(Stored items)
* * *

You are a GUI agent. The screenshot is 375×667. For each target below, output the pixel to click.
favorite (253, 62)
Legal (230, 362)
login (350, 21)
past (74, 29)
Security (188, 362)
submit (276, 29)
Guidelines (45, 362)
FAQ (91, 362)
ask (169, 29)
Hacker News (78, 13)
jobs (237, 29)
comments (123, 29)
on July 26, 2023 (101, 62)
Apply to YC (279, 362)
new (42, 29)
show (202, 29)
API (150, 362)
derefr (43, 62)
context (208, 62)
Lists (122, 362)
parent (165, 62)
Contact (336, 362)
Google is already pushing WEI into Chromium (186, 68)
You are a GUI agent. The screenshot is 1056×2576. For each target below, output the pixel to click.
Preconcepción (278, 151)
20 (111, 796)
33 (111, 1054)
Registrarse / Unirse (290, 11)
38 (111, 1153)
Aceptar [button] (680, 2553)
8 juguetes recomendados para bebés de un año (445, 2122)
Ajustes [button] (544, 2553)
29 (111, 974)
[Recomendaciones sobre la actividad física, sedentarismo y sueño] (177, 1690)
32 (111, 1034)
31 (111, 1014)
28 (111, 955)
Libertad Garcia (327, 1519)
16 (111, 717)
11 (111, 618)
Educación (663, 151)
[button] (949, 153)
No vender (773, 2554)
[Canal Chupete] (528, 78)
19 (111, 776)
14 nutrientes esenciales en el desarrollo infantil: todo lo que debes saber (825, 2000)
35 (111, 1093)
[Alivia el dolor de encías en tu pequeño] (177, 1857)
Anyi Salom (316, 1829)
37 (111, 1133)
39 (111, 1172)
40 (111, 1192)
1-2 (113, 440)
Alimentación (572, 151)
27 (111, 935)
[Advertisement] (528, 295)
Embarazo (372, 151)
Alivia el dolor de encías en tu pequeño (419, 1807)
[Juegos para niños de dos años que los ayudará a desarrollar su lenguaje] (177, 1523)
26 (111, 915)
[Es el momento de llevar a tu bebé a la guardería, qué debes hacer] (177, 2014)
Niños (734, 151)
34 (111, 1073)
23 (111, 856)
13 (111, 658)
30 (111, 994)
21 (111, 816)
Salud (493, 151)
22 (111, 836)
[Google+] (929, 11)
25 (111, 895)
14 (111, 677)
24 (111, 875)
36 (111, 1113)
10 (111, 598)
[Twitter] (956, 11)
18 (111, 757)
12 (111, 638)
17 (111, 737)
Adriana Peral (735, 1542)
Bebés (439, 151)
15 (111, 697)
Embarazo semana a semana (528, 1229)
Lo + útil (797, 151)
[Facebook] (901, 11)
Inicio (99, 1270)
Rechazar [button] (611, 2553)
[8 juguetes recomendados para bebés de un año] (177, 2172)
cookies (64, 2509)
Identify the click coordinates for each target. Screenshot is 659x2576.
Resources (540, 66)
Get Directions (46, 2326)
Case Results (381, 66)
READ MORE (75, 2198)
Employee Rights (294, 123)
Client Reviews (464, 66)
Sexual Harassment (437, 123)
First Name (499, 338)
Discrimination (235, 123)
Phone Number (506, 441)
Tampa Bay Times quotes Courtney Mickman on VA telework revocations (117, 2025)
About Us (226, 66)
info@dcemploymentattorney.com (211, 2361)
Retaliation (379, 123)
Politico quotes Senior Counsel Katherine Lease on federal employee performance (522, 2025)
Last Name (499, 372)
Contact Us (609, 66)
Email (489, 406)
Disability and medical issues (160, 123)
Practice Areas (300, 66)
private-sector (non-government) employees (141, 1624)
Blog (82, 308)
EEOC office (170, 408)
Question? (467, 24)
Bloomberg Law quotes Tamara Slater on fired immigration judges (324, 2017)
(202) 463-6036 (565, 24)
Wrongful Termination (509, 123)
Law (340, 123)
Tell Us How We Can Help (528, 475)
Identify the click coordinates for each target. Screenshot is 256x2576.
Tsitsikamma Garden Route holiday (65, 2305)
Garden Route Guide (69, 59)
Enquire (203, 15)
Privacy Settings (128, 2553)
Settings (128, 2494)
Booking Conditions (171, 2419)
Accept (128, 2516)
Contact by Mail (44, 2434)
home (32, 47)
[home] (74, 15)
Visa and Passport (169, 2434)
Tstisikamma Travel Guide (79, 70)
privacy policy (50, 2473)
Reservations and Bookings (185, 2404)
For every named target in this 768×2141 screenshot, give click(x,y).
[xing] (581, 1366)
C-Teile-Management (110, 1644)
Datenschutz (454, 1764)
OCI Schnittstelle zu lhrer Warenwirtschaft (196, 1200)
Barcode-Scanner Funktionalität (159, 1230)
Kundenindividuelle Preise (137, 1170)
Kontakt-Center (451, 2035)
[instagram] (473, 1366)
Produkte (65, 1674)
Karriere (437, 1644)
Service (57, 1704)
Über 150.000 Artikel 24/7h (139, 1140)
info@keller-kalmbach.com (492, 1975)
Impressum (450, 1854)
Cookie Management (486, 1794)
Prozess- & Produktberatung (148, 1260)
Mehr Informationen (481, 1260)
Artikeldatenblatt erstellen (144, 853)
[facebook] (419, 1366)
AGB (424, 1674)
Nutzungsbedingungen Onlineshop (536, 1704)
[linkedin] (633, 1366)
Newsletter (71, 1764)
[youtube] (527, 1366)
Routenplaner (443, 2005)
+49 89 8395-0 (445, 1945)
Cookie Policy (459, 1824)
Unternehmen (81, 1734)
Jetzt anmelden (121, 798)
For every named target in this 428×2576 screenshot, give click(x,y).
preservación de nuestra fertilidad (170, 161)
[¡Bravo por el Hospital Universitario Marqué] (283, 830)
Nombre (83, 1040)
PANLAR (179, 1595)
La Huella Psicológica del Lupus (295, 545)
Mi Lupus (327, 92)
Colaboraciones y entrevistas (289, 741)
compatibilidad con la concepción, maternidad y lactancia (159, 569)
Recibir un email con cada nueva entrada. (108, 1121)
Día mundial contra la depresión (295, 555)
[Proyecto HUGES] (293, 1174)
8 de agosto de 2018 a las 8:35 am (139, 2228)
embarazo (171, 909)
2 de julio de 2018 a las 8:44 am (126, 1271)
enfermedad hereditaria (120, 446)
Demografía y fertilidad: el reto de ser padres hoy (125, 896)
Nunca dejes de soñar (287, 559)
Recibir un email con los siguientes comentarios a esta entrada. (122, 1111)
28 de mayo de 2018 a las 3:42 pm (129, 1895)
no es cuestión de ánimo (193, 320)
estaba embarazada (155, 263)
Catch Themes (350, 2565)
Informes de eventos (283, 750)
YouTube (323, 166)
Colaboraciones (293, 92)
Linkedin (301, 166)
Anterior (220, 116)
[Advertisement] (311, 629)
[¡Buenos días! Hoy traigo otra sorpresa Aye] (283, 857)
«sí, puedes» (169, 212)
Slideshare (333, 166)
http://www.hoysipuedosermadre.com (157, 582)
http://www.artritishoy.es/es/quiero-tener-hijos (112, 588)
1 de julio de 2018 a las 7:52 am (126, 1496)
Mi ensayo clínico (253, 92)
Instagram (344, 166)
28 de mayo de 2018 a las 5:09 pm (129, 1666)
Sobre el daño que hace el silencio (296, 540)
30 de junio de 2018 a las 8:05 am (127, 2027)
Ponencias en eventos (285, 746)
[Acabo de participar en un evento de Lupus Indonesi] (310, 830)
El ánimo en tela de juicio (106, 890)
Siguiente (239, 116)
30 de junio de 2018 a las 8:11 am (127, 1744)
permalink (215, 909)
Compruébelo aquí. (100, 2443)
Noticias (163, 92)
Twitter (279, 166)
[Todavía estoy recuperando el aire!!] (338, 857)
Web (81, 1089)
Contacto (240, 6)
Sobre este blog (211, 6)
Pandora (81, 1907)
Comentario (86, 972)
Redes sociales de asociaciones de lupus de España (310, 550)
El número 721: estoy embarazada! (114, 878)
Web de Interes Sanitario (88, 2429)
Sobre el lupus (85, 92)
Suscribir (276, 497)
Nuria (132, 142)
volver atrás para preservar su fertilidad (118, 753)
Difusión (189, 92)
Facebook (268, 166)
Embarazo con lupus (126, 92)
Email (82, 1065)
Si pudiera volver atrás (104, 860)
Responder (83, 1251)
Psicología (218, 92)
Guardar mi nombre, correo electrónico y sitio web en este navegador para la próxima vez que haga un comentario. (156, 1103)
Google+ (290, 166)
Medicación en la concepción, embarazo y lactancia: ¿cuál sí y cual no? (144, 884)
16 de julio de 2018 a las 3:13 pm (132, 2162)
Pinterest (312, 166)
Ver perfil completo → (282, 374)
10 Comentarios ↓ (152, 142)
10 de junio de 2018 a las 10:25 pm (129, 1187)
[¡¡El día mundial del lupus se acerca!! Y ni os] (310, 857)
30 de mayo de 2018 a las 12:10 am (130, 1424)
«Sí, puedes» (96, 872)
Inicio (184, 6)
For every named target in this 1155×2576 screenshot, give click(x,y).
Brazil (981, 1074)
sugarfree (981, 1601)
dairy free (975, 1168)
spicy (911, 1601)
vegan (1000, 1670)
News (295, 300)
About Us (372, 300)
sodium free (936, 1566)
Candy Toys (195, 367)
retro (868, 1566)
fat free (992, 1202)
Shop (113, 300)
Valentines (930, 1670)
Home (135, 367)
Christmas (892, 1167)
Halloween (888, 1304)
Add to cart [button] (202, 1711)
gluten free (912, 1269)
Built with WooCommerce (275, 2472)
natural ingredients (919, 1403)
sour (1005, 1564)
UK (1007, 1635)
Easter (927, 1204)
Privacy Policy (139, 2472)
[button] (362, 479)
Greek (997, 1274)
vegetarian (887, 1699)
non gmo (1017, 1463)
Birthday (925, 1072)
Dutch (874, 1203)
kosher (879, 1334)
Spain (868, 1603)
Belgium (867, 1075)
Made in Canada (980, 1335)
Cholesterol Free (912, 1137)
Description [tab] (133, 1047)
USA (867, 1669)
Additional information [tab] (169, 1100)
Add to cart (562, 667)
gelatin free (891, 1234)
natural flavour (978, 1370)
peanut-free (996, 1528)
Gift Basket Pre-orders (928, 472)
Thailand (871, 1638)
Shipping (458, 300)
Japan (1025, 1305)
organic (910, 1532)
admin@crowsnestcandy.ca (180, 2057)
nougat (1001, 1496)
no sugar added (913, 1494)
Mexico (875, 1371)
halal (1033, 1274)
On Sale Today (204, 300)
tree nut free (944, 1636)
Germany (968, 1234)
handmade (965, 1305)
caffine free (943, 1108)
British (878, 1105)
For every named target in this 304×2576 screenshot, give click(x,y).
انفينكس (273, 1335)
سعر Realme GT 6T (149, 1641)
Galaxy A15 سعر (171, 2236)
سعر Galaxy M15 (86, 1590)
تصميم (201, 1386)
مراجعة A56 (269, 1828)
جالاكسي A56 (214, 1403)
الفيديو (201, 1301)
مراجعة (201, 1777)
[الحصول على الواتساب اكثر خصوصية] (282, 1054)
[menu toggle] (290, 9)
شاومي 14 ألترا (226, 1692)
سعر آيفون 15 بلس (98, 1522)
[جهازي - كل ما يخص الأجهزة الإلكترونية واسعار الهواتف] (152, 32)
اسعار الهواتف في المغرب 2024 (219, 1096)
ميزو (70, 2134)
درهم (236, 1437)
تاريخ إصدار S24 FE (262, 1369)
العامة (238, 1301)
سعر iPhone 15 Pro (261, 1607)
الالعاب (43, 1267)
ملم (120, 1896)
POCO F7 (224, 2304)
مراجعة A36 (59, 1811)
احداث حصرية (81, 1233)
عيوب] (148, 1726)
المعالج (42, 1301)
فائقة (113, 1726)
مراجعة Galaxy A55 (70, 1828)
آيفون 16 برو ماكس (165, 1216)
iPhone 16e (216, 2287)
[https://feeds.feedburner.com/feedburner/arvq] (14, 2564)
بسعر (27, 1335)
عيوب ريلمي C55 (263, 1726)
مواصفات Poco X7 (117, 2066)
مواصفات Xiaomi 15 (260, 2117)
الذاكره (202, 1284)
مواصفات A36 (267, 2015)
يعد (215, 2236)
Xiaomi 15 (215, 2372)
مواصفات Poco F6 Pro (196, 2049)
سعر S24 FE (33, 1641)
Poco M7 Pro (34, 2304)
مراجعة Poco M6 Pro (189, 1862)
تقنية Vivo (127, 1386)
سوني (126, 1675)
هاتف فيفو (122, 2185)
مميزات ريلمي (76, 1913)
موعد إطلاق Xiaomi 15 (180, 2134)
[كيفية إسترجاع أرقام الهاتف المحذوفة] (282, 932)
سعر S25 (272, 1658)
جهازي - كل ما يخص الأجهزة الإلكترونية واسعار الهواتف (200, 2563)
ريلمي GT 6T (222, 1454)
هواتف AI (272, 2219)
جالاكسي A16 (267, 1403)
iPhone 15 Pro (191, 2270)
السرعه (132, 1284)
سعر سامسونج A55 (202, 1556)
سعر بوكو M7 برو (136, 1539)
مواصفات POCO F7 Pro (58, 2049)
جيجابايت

* * *

**WHAT TO DO:** Could you return exactly the stretch of the data above that starts at the line with "14 (111, 677)" and ends at the line with "Karriere (437, 1644)", both lines included?

**EXERCISE OUTPUT:**
14 (111, 677)
24 (111, 875)
36 (111, 1113)
10 (111, 598)
[Twitter] (956, 11)
18 (111, 757)
12 (111, 638)
17 (111, 737)
Adriana Peral (735, 1542)
Bebés (439, 151)
15 (111, 697)
Embarazo semana a semana (528, 1229)
Lo + útil (797, 151)
[Facebook] (901, 11)
Inicio (99, 1270)
Rechazar [button] (611, 2553)
[8 juguetes recomendados para bebés de un año] (177, 2172)
cookies (64, 2509)
Identify the click coordinates for each target. Screenshot is 659x2576.
Resources (540, 66)
Get Directions (46, 2326)
Case Results (381, 66)
READ MORE (75, 2198)
Employee Rights (294, 123)
Client Reviews (464, 66)
Sexual Harassment (437, 123)
First Name (499, 338)
Discrimination (235, 123)
Phone Number (506, 441)
Tampa Bay Times quotes Courtney Mickman on VA telework revocations (117, 2025)
About Us (226, 66)
info@dcemploymentattorney.com (211, 2361)
Retaliation (379, 123)
Politico quotes Senior Counsel Katherine Lease on federal employee performance (522, 2025)
Last Name (499, 372)
Contact Us (609, 66)
Email (489, 406)
Disability and medical issues (160, 123)
Practice Areas (300, 66)
private-sector (non-government) employees (141, 1624)
Blog (82, 308)
EEOC office (170, 408)
Question? (467, 24)
Bloomberg Law quotes Tamara Slater on fired immigration judges (324, 2017)
(202) 463-6036 (565, 24)
Wrongful Termination (509, 123)
Law (340, 123)
Tell Us How We Can Help (528, 475)
Identify the click coordinates for each target. Screenshot is 256x2576.
Tsitsikamma Garden Route holiday (65, 2305)
Garden Route Guide (69, 59)
Enquire (203, 15)
Privacy Settings (128, 2553)
Settings (128, 2494)
Booking Conditions (171, 2419)
Accept (128, 2516)
Contact by Mail (44, 2434)
home (32, 47)
[home] (74, 15)
Visa and Passport (169, 2434)
Tstisikamma Travel Guide (79, 70)
privacy policy (50, 2473)
Reservations and Bookings (185, 2404)
For every named target in this 768×2141 screenshot, give click(x,y).
[xing] (581, 1366)
C-Teile-Management (110, 1644)
Datenschutz (454, 1764)
OCI Schnittstelle zu lhrer Warenwirtschaft (196, 1200)
Barcode-Scanner Funktionalität (159, 1230)
Kundenindividuelle Preise (137, 1170)
Kontakt-Center (451, 2035)
[instagram] (473, 1366)
Produkte (65, 1674)
Karriere (437, 1644)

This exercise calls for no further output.